MATERIAL PROVIDED section start
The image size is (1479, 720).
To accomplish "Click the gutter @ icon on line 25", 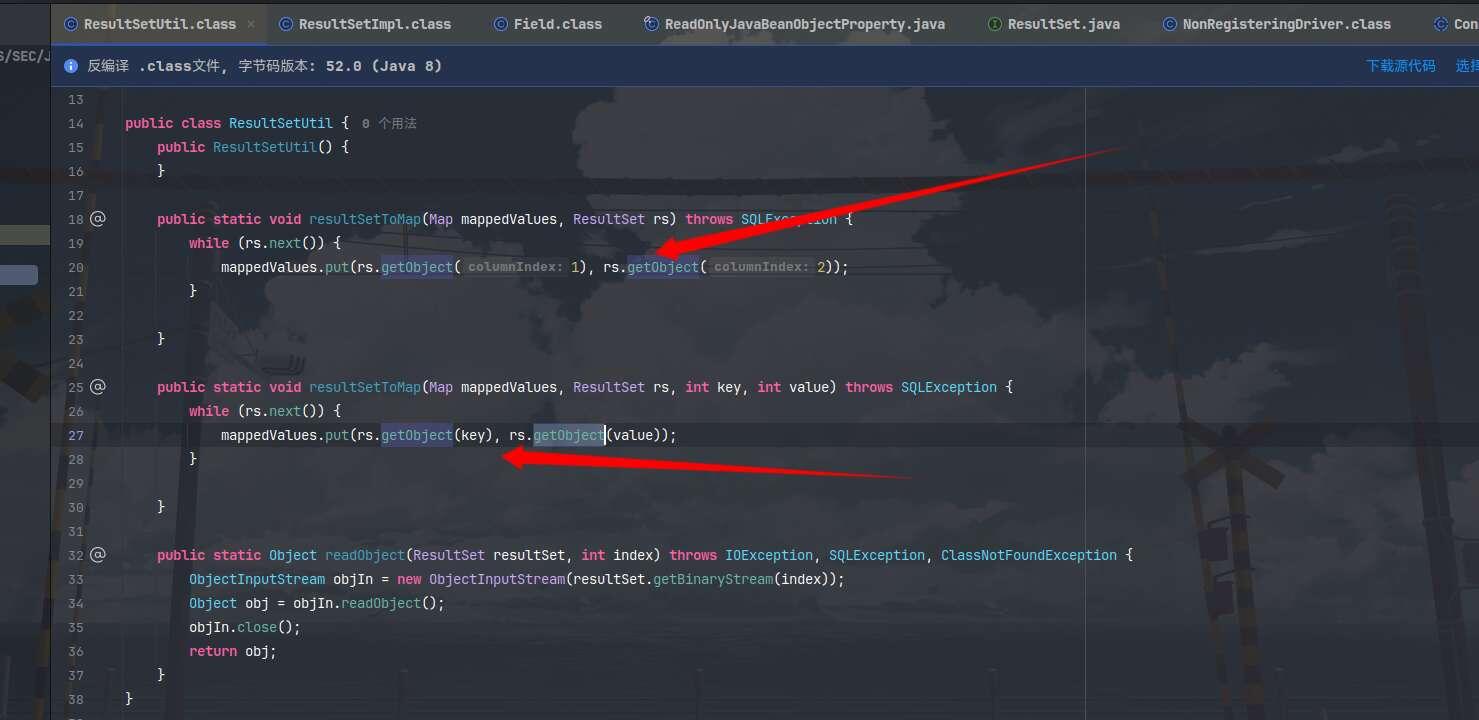I will point(97,386).
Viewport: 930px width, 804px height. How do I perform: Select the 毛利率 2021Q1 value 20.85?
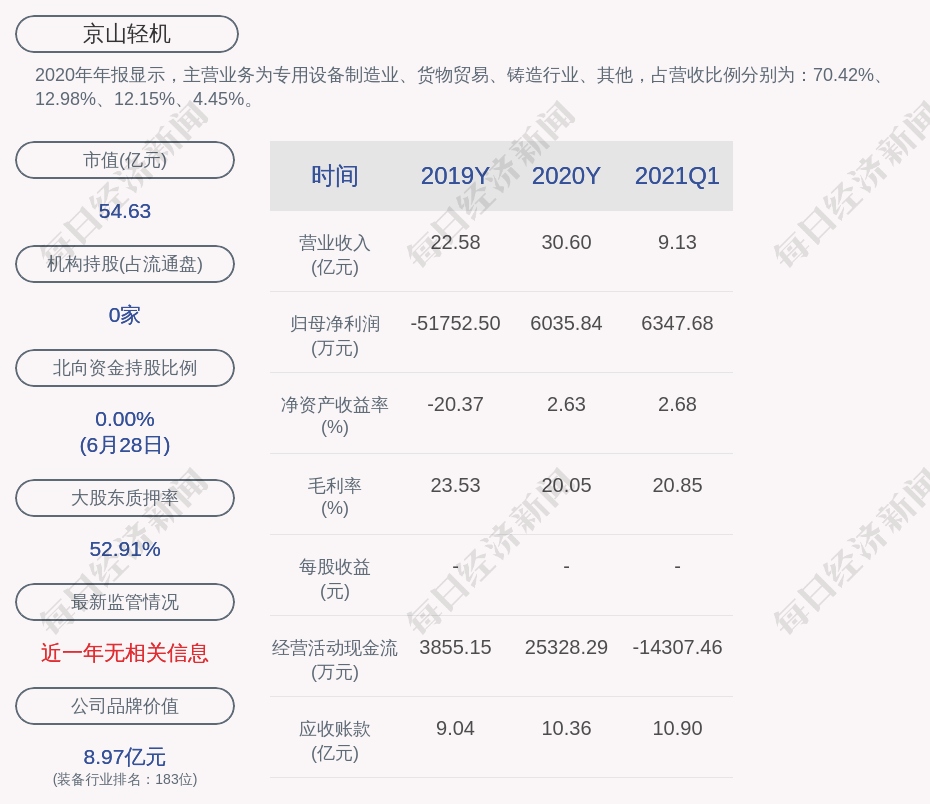(677, 486)
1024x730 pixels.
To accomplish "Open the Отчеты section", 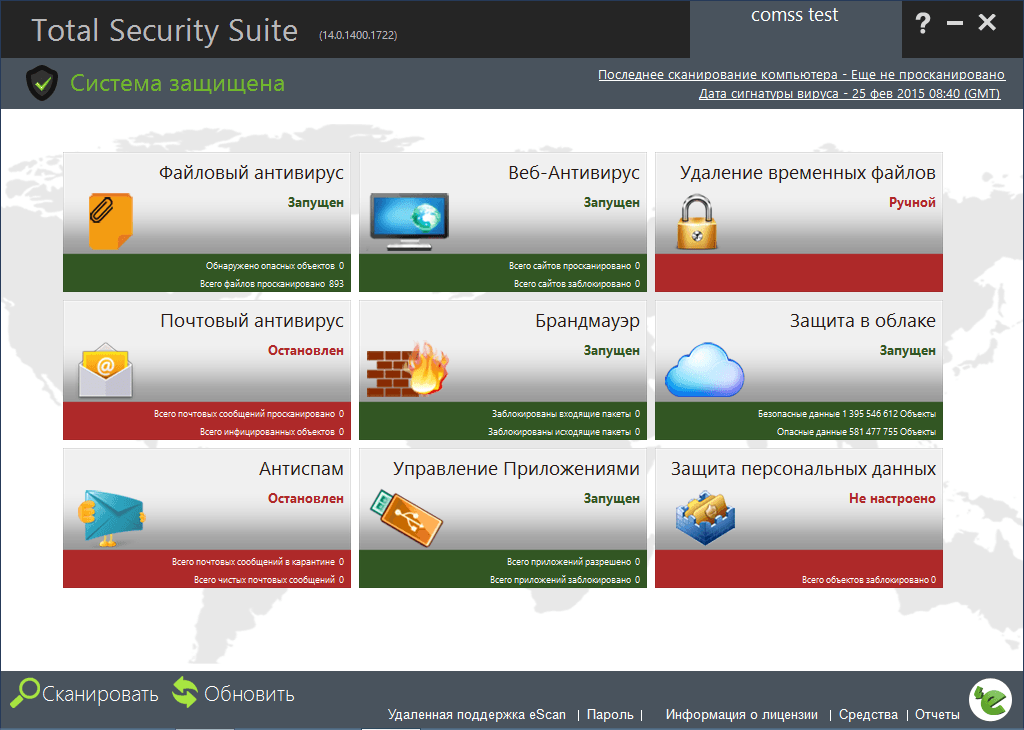I will 937,714.
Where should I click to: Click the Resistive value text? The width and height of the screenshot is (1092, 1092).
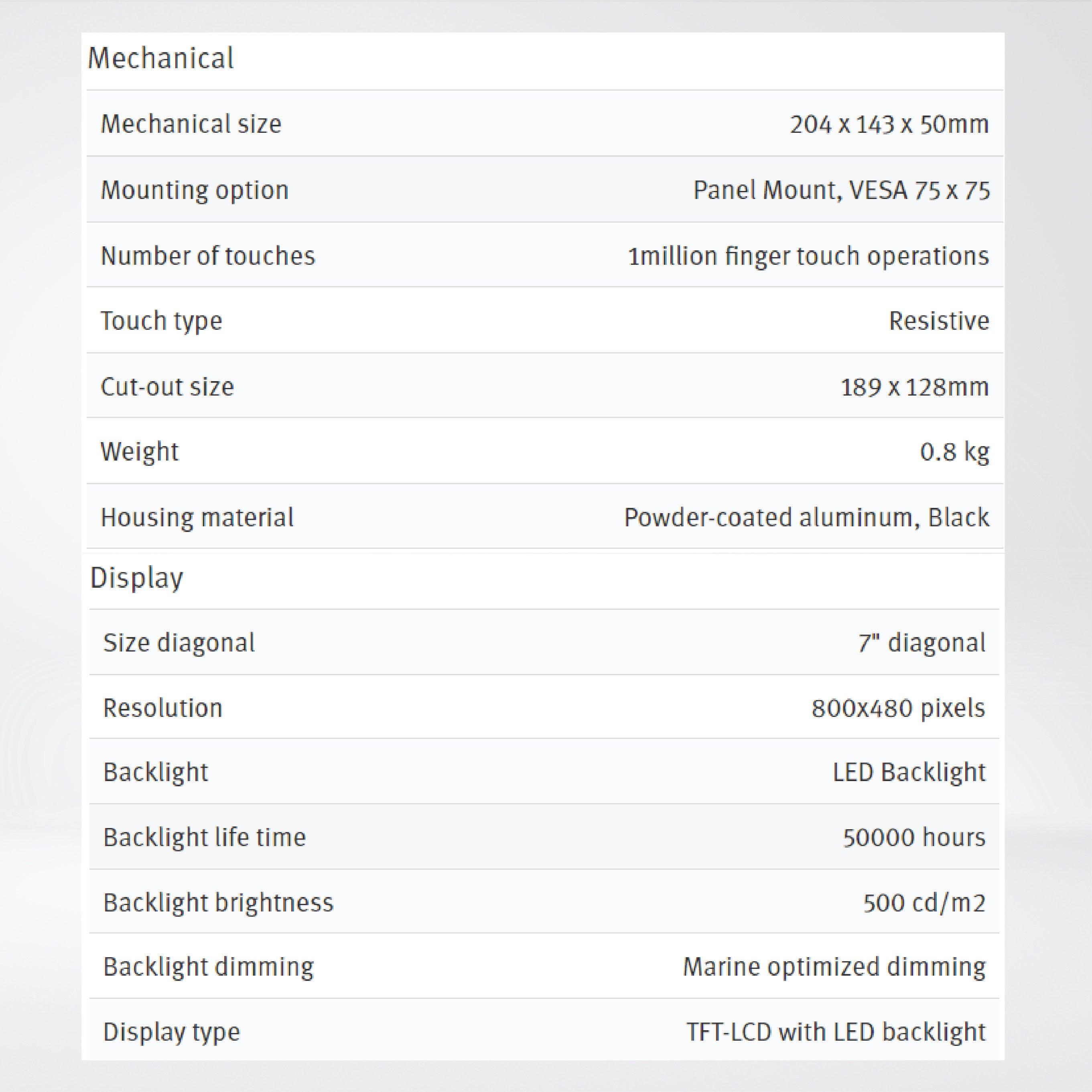point(938,321)
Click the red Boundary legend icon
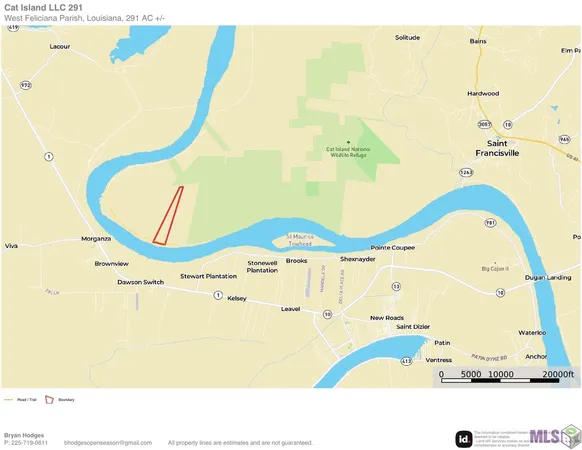This screenshot has height=450, width=582. [49, 400]
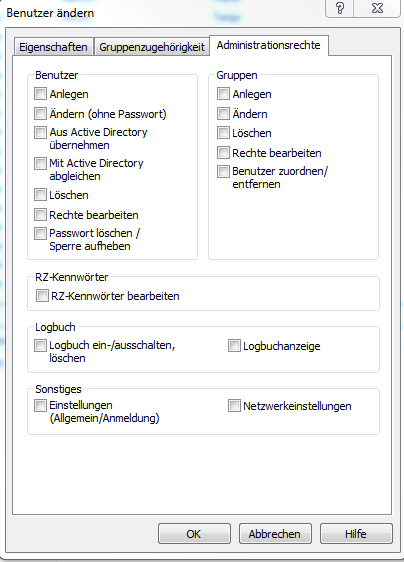Enable RZ-Kennwörter bearbeiten
404x562 pixels.
pos(42,296)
MATERIAL PROVIDED section end
WHAT TO WORK ON: Do not copy pictures. Restate exactly the lines from the one containing "Where should I" through the last line of the records.

SOLUTION TO THIS PROBLEM:
Where should I click to: Click the Resistive value text? The width and height of the screenshot is (1092, 1092).
point(938,321)
Click the red Boundary legend icon
This screenshot has height=450, width=582. [49, 400]
Enable RZ-Kennwörter bearbeiten
404x562 pixels.
pos(42,296)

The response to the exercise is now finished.